It’s not a few times that the accusation of being arrogant has been flung my way. “How can you believe that you’re right and Hindus, Buddhists, Muslims along with a thousand of other religions, are wrong?” “You don’t say that Jesus is a way to God, but the way.” I respond; that not only do it say it but I believe it! Therefore my belief system is the height of arrogance, isn’t it?
Some years ago, as a schooled chaplain, I found myself haunted by the accusation and became reluctant to talk about my faith. I didn’t want to appear arrogant, bigoted, or intolerant. The pluralistic view of religions thrives very easily in places like Canada or Europe where tolerance is valued above everything else and for the last two decades has caught a strong foot hold in America. It seems very easy to slip from the true claim of “all people have equal value” to the false claim that “all ideas have equal merit.” But, the older I get, especially these past ten years or so, see clearly, those are two very different ideas.

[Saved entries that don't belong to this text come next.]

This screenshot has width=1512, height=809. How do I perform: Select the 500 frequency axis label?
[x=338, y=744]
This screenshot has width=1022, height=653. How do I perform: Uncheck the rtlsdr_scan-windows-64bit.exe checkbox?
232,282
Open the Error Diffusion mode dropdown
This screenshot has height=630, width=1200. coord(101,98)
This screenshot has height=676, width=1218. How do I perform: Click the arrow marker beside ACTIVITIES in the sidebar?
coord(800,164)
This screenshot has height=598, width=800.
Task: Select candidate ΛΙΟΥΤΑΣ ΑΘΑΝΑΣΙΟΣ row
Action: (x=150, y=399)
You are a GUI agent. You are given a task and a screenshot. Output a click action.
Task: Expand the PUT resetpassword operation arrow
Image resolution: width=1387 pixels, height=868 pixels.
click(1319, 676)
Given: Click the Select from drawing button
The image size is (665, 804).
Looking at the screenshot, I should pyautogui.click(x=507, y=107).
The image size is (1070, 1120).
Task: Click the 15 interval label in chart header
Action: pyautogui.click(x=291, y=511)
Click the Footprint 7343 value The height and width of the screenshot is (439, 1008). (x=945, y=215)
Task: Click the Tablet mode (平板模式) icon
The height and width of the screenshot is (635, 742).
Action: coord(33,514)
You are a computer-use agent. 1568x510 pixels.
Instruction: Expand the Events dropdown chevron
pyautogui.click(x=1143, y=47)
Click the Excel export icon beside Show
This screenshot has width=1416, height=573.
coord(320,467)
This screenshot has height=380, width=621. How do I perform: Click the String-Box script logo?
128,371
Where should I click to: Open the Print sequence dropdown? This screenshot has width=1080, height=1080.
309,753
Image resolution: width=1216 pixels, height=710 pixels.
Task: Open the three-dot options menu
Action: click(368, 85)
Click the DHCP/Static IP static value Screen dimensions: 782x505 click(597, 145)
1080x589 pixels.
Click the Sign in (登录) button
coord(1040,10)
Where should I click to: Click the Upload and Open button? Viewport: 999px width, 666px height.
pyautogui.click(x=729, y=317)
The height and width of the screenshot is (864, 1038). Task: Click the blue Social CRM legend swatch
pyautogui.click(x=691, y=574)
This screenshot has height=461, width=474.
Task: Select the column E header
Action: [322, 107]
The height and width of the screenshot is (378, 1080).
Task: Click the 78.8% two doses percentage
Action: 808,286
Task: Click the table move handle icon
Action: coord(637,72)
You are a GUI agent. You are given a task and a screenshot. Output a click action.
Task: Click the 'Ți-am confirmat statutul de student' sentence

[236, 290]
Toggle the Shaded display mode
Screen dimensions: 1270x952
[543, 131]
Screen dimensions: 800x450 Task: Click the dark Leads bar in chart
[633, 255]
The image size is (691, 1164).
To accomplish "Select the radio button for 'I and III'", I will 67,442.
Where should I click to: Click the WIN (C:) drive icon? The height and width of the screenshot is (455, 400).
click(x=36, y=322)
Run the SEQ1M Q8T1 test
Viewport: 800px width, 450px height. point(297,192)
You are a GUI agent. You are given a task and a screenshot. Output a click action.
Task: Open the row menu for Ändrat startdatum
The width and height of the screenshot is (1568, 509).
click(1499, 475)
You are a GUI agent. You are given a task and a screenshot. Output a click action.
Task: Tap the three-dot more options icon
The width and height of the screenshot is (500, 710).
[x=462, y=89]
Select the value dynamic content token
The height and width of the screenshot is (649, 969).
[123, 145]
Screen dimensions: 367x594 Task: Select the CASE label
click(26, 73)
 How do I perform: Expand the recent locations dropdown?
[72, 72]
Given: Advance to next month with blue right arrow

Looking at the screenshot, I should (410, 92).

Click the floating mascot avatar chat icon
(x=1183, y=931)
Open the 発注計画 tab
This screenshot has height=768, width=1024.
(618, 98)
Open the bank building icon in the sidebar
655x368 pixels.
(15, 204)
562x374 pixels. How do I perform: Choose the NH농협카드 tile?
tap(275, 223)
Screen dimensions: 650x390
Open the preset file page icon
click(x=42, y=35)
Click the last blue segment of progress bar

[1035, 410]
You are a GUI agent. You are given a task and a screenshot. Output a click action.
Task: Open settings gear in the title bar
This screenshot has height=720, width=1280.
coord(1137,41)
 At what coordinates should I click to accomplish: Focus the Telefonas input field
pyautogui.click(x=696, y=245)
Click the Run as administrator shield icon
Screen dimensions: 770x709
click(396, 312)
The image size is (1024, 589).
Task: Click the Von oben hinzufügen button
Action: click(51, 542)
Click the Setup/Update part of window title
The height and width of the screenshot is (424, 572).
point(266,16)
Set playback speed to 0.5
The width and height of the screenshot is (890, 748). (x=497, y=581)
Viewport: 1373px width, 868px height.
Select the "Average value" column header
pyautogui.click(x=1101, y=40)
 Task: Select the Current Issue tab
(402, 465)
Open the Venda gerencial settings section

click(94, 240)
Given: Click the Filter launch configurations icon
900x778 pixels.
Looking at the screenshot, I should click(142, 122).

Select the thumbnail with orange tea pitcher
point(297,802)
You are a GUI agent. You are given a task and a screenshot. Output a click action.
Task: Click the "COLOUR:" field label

When confronted with the "all religions are essentially the same" idea, I use the example of getting strongly into literature . These last few years, I've read William Shakespeare, Tolkien, Lewis, but also Virginia Woolf, The Velveteen Rabbit and The Very Hungry Caterpillar. Now, when I say: “I've concluded that every author is identical;” would someone conclude that: (a) this is the most profound statement on literature they've ever heard? Or would they conclude (b) that I don't have the first clue what I'm talking about? I suggest that they’d probably choose (b). So, what about the statement "all religions are the same"? It seems to me, it likewise suggests that the person making it hasn't actually looked into any of them? Because if one did, I think they would realize it's not that most religions are fundamentally the same with superficial differences but the reverse: most religions have superficial similarities with fundamental differences. (I’ve had to mull this over for about three weeks before writing it. I confess most minds are probably a bit more malleable and less mullable.)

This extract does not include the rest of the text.